Adapun yang terjadi pada masa Bani Umayyah, Abbasiyah, dan Usmaniyah, maka sebenarnya hal itu adalah penyimpangan terhadap syariat, yang tidak akan mempengaruhi sedikit pun hukum wajib tidaknya menerapkan syariat Islam.

Namun, perlu diingat, bahwa para putra mahkota yang diangkat, juga melalui proses baiat. Bukan semata-mata diangkat menjadi pemimpin. Oleh karena itu, sekalipun terjadi penyimpangan dalam menjalankan negara khilafah pada masa dulu, tetapi tetap bisa disebut sebagai negara khilafah, dengan adanya baiat itu.

Lagipula, pada umumnya orang yang menyatakan bahwa kekuasaan umat Islam zaman dulu bukanlah sistem kekhalifahan tetapi kerajaan, adalah orang yang menentang khilafah dan lebih pro terhadap sistem selain sistem Islam, seperti demokrasi atau yang lainnya. 

Tetapi masalahnya, ketidakadilan muncul di sini. Jika mereka adil, seharusnya buruknya penerapan sistem demokrasi, juga tidak bisa membuat negara yang menerapkan sistem demokrasi disebut sebagai negara demokrasi. 

Contohnya Amerika dan Indonesia. Bagi pegiat demokrasi, sekalipun Amerika dan Indonesia mengalami penyimpangan dalam penerapan demokrasi, tetap disebut sebagai negara demokrasi. Lalu mengapa, jika terjadi penyimpangan sedikit saja terhadap sistem pemerintahan Islam, langsung dikatakan bahwa itu bukanlah sistem khilafah? 

Sesungguhnya, sikap seperti ini hanya muncul dari orang-orang bermental penjajah, tidak bangga dengan keislamannya, dan memiliki sikap tidak adil dalam dirinya.

• Pemerintahan Islam bukan Republik
Sistem pemerintahan Islam juga bukan sistem republik.
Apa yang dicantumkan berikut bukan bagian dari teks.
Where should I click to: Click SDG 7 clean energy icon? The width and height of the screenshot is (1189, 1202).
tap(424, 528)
Dimana sistem republik berdiri di atas pilar sistem demokrasi, yang kedaulatannya jelas di tangan rakyat. Rakyatlah yang memiliki hak untuk memerintah serta membuat aturan, termasuk rakyatlah yang kemudian memiliki hak untuk menentukan seseorang untuk menjadi penguasa, dan sekaligus hak untuk memecatnya. 

Rakyat juga berhak membuat aturan berupa undang-undang dasar serta perundang-undangan, termasuk berhak menghapus, mengganti serta mengubahnya.
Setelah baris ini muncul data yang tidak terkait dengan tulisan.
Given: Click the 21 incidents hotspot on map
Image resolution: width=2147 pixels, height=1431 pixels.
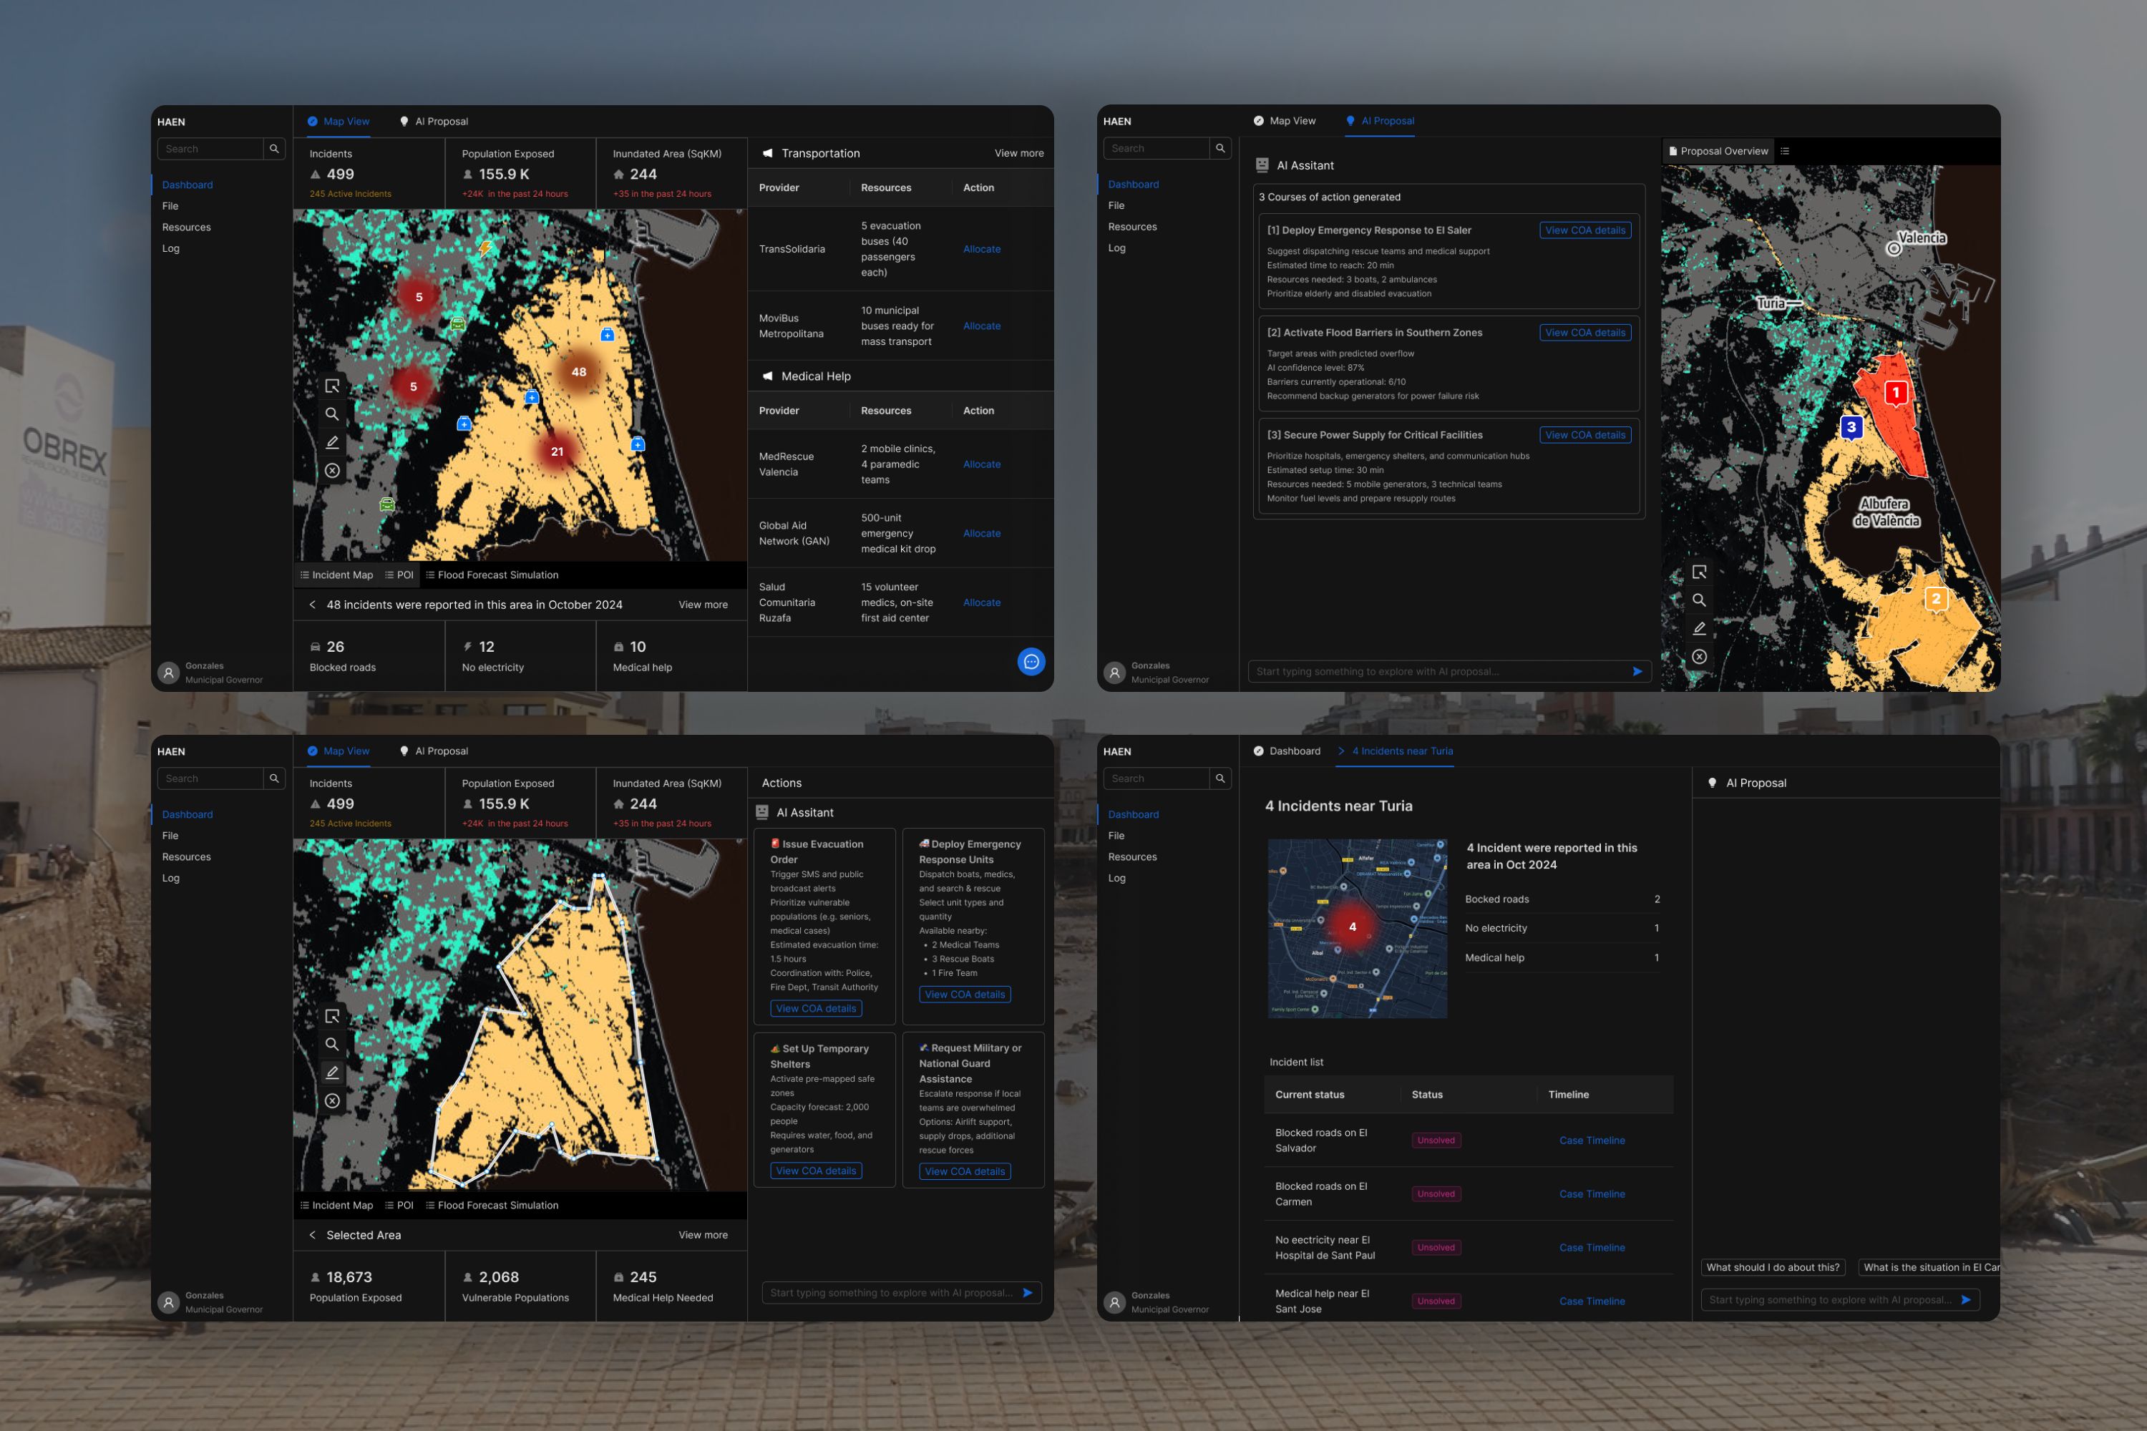Looking at the screenshot, I should [557, 452].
Rakyatlah yang menjadikan khamr legal dan tidak legal. Rakyatlah yang menjadikan klun-klub malam dinilai legal dan tidak legal. Rakyatlah yang menentukan Ahmadiyah itu diakui atau tidak diakui. Sementara sistem pemerintahan Islam berdiri di atas pilar akidah Islam, serta hukum-hukum syara’. 

Dimana kedaulatannya di tangan syara’, bukan di tangan umat/rakyat. Dalam hal ini, baik umat maupun khalifah tidak berhak membuat aturan sendiri. Karena yang berhak membuat aturan adalah Allah SWT. semata.

Sedangkan khalifah hanya memiliki hak untuk mengadopsi hukum-hukum untuk dijadikan sebagai undang-undang dasar serta perundang-undangan dari kitabullah dan sunah Rasul-Nya. Begitu pula umat tidak berhak untuk memecat khalifah. 

Karena yang berhak memecat khalifah adalah syara’ semata. Akan tetapi, umat tetap berhak untuk mengangkatnya. Sebab Islam telah menjadikan kekuasaan di tangan umat. Sehingga umat berhak mengangkat orang yang mereka pilih dan mereka baiat untuk menjadi wakil mereka.

Dalam sistem republik dengan bentuk presidensiilnya, seorang presiden memiliki wewenang sebagai seorang kepala negara serta wewenang sebagai seorang perdana menteri, sekaligus. Karena tidak ada perdana menteri dan yang ada hanya para menteri, semisal presiden Amerika. 

Sedangkan dalam sistem republik dengan bentuk parlementer, terdapat seorang presiden sekaligus dengan perdana menterinya. Dimana wewenang pemerintahan dipegang oleh perdana menteri, bukan presiden. Seperti republik Prancis dan Jerman Barat.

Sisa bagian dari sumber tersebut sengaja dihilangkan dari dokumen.